# Data provided
== == ==

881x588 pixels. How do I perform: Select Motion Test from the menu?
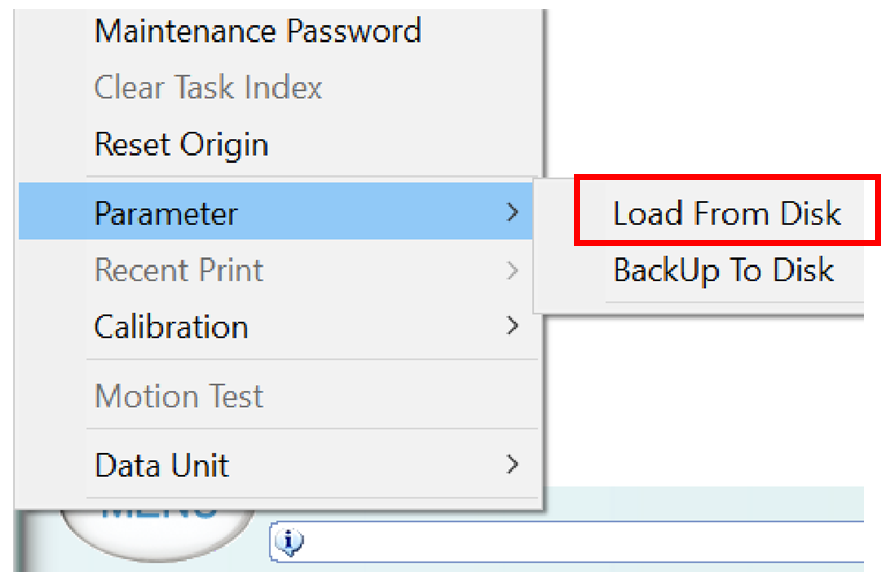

== == ==

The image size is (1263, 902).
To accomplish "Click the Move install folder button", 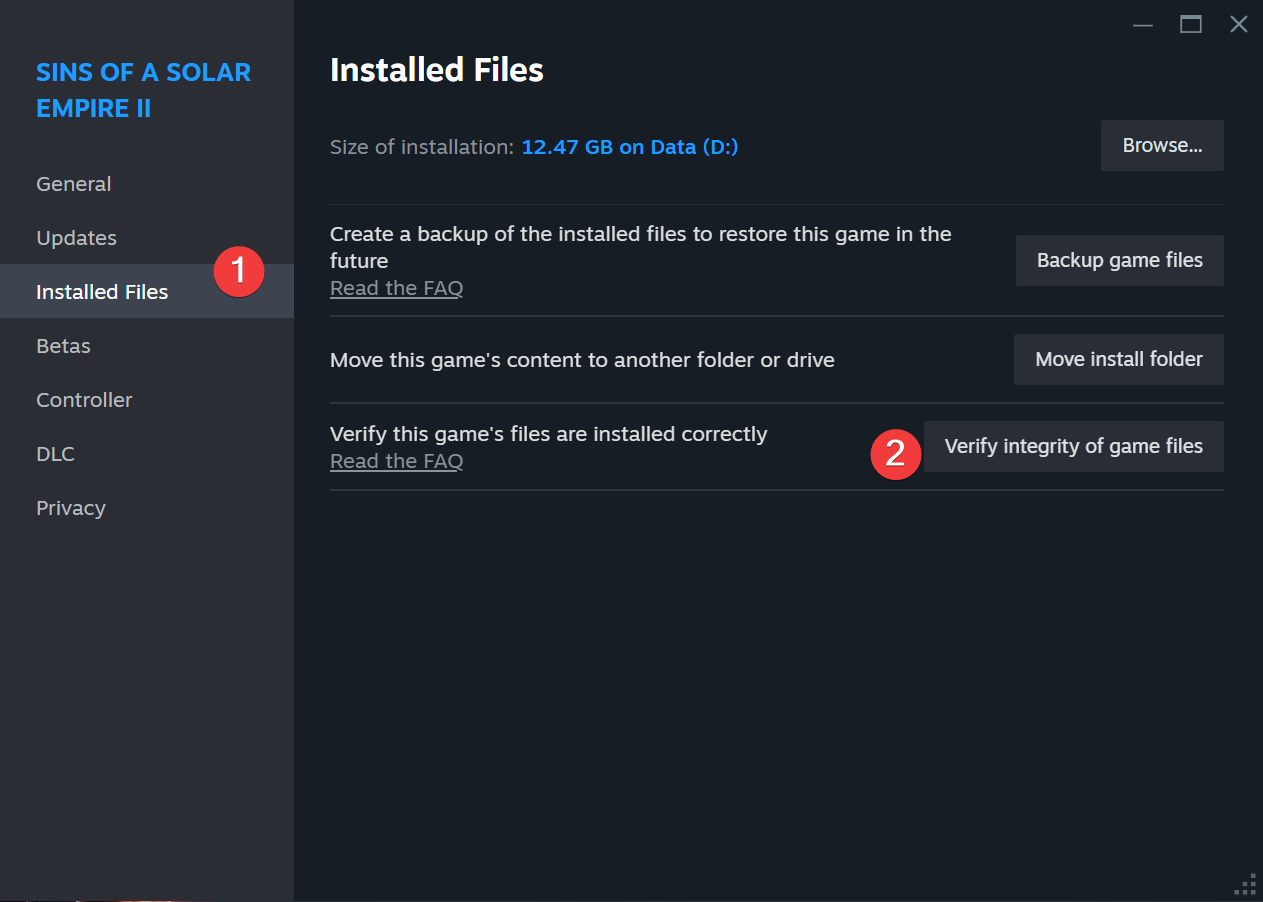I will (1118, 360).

== == ==

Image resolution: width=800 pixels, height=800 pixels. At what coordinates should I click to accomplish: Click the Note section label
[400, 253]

== == ==

# Problem requirements
Please list every line of the entries above that contains the string "pixels", copying each line in full. Case counts.

# Final result
881x588 pixels. How do I perform: Select Motion Test from the menu?
Image resolution: width=800 pixels, height=800 pixels. At what coordinates should I click to accomplish: Click the Note section label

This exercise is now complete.